Write out again the part that opens with the row containing "Image resolution: width=2560" and closes with the row containing "The width and height of the screenshot is (698, 712).", swapping every "icon" for "symbol" and leaving everything else as it is.

··· DATA ENTRIES ···

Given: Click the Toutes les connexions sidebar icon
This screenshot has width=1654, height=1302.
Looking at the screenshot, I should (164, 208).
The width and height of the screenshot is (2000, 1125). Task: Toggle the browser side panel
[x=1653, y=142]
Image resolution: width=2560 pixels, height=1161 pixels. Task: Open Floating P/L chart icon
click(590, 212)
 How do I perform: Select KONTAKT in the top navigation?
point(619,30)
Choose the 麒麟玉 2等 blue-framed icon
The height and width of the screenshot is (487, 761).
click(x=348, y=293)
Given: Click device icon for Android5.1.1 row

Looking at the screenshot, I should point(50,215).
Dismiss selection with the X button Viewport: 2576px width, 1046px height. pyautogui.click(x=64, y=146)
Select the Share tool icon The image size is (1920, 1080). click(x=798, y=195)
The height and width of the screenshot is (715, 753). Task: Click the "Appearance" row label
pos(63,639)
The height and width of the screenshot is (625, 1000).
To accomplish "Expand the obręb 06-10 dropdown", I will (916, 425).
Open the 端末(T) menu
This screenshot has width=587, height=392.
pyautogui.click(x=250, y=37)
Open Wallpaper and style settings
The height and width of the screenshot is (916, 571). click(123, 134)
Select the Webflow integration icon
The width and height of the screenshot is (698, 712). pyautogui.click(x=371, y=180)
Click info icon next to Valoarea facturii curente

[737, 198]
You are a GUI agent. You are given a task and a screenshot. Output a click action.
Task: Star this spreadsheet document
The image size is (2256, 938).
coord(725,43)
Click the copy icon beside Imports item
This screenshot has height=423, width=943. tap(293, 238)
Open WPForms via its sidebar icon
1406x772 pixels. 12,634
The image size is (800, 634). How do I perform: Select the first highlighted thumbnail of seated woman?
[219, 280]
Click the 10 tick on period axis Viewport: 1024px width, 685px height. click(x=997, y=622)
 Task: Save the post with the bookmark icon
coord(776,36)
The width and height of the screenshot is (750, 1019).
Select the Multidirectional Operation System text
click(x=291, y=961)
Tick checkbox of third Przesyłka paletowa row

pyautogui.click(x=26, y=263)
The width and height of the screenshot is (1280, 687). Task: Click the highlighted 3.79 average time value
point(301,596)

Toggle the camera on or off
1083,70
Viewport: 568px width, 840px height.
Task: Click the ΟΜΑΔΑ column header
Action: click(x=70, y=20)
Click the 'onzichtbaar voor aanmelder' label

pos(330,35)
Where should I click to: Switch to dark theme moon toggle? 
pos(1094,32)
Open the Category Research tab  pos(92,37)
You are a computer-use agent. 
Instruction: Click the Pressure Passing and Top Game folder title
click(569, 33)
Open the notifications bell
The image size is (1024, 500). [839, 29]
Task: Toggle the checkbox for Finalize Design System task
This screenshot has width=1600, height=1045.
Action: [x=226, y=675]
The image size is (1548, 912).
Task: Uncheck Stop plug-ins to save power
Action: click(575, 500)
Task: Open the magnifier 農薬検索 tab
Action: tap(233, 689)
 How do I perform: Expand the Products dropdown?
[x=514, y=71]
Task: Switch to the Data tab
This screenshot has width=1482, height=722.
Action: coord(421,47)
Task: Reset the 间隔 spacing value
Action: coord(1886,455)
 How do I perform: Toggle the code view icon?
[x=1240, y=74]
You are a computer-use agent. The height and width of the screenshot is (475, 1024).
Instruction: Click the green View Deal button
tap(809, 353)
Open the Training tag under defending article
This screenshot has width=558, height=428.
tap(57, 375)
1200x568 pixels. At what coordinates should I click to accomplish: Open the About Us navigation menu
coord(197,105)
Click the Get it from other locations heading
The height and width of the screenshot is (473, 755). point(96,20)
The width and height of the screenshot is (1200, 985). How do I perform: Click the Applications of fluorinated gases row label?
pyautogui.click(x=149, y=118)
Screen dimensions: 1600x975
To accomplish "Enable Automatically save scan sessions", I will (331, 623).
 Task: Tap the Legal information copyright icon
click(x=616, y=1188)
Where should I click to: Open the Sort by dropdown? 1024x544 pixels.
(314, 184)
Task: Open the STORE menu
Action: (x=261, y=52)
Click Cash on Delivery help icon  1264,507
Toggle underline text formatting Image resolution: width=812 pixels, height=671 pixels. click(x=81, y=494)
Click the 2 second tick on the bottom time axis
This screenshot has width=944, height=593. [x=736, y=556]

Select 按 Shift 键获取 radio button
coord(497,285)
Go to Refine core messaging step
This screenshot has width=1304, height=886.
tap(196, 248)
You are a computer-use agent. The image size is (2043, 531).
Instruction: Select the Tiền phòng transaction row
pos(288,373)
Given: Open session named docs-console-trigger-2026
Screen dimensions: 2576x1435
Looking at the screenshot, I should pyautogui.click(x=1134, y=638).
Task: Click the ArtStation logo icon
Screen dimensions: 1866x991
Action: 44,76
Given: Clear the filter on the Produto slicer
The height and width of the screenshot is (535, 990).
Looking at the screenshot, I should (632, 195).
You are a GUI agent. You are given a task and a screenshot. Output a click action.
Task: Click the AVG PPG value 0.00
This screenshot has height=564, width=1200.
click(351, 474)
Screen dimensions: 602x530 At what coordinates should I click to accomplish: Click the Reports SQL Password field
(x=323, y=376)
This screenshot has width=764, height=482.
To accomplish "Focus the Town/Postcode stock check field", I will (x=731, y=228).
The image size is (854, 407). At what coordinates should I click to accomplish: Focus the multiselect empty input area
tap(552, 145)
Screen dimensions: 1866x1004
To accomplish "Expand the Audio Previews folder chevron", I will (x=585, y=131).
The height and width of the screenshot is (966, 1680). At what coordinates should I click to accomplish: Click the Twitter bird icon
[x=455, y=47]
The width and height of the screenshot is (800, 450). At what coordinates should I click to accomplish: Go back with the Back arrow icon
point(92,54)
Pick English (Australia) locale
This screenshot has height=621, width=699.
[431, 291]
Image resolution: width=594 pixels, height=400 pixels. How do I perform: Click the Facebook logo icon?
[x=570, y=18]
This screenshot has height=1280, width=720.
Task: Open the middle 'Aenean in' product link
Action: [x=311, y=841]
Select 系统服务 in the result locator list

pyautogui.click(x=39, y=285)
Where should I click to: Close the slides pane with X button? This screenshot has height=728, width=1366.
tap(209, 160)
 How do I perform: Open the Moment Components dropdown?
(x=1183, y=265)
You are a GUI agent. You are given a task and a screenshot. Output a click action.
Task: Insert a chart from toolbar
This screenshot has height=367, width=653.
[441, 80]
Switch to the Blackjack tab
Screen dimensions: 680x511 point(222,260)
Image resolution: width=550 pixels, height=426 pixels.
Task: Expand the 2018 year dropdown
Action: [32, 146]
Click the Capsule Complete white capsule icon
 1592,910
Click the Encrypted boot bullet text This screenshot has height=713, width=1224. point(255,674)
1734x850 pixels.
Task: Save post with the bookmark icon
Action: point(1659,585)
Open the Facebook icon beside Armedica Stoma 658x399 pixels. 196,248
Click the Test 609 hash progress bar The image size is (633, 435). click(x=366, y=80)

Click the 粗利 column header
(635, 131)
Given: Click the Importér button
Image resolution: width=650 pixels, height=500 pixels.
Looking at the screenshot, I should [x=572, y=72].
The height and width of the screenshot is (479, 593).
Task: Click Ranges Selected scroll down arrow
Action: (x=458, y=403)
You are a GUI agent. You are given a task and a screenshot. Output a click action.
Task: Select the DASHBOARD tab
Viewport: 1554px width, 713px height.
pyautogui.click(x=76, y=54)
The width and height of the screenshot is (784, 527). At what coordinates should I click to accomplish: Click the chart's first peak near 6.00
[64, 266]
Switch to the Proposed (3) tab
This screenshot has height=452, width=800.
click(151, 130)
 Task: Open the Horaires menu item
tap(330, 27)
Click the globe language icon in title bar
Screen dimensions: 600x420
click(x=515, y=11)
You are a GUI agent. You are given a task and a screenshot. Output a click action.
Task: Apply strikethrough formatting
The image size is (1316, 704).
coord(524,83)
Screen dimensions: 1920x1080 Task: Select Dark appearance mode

···

> [RESULT OF THIS EXERCISE]
Image resolution: width=2560 pixels, height=1161 pixels. Task: Open Floating P/L chart symbol
click(590, 212)
 How do I perform: Select KONTAKT in the top navigation?
point(619,30)
Choose the 麒麟玉 2等 blue-framed symbol
The height and width of the screenshot is (487, 761).
click(x=348, y=293)
Given: Click device symbol for Android5.1.1 row

Looking at the screenshot, I should point(50,215).
Dismiss selection with the X button Viewport: 2576px width, 1046px height. pyautogui.click(x=64, y=146)
Select the Share tool symbol The image size is (1920, 1080). click(x=798, y=195)
The height and width of the screenshot is (715, 753). Task: Click the "Appearance" row label
pos(63,639)
The height and width of the screenshot is (625, 1000).
To accomplish "Expand the obręb 06-10 dropdown", I will (916, 425).
Open the 端末(T) menu
This screenshot has width=587, height=392.
pyautogui.click(x=250, y=37)
Open Wallpaper and style settings
The height and width of the screenshot is (916, 571). click(123, 134)
Select the Webflow integration symbol
The width and height of the screenshot is (698, 712). pyautogui.click(x=371, y=180)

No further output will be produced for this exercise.